### Exercise text
----
Protect the gut to protect the lungs
Respiratory disease is one of the primary challenges to successful heifer calf development. Maintaining intestinal integrity (protecting the gut) appears to be one path to protecting the lungs and decreasing respiratory disease risk. Thus, one goal of calf nutrition is to maintain intestinal integrity.
Intestinal epithelium – the tissue that lines a calf’s intestines – is the first protective barrier to help keep external pathogens entering the body via the small intestine. Integrity of the intestinal epithelium ensures proper nutrient absorption while avoiding pathogen entrance into blood and circulating to organ systems such as the respiratory tract. Interactions between intestinal integrity and respiratory disease are not completely understood as maternal, colostrum, nutrition, immune, environmental, pathogen, management, calf age and calf genetic variables contribute to interactions of intestinal integrity and respiratory disease.
----
### Information supplied
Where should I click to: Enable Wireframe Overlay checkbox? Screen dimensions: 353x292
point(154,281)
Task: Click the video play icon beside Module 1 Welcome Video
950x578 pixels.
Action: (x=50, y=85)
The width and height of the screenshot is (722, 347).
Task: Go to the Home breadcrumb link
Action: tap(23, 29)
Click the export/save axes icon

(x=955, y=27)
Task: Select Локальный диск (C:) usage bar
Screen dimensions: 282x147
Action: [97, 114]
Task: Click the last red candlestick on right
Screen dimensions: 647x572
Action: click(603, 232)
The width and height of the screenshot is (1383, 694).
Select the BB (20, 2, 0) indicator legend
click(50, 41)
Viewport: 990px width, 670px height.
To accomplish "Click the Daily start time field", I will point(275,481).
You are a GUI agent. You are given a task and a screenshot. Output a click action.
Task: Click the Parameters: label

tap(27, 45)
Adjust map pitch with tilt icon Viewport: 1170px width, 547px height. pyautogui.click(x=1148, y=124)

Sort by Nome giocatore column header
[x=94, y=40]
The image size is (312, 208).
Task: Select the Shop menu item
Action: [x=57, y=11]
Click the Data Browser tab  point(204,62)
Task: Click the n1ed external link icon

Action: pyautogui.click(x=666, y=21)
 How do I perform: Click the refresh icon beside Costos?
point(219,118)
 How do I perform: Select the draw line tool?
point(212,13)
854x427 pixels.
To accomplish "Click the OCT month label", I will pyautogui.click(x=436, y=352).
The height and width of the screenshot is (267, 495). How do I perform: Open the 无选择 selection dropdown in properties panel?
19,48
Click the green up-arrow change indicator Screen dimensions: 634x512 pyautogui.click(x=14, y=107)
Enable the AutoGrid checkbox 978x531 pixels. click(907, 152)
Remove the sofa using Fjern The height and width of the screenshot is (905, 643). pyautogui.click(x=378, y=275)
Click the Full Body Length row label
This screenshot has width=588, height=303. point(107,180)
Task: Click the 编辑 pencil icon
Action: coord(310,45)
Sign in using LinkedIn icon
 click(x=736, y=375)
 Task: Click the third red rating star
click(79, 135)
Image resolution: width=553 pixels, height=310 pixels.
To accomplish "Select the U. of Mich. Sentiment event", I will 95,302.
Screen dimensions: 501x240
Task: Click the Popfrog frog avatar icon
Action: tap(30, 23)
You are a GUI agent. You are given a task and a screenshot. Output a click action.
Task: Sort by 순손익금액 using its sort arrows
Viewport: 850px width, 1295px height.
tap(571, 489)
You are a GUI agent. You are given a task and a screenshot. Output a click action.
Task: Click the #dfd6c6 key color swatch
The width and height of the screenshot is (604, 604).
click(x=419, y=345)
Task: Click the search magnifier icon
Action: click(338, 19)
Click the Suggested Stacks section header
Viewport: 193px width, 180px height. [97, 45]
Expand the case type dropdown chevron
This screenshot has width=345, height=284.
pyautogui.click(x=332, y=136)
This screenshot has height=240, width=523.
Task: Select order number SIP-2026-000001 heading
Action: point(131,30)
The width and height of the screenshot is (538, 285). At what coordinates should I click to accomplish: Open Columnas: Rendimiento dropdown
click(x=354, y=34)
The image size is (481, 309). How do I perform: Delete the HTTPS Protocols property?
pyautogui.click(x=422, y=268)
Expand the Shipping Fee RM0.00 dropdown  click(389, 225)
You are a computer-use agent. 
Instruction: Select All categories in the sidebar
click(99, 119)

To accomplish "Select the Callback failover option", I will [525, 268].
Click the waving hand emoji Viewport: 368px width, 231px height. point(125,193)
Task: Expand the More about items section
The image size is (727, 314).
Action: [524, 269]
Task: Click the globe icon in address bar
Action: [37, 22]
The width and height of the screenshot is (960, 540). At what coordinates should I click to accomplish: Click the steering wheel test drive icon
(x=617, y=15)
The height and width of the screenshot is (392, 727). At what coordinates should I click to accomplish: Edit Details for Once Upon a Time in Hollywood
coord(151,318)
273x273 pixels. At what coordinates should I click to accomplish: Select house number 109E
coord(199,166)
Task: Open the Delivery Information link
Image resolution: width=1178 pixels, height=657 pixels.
----
### Task to carry out
Rewrite everything from "Intestinal epithelium –" down to "and respiratory disease." in the text on calf gut health, changing "epithelium" to "lining". The items were taken from a different source.

### Written response
Intestinal lining – the tissue that lines a calf’s intestines – is the first protective barrier to help keep external pathogens entering the body via the small intestine. Integrity of the intestinal lining ensures proper nutrient absorption while avoiding pathogen entrance into blood and circulating to organ systems such as the respiratory tract. Interactions between intestinal integrity and respiratory disease are not completely understood as maternal, colostrum, nutrition, immune, environmental, pathogen, management, calf age and calf genetic variables contribute to interactions of intestinal integrity and respiratory disease.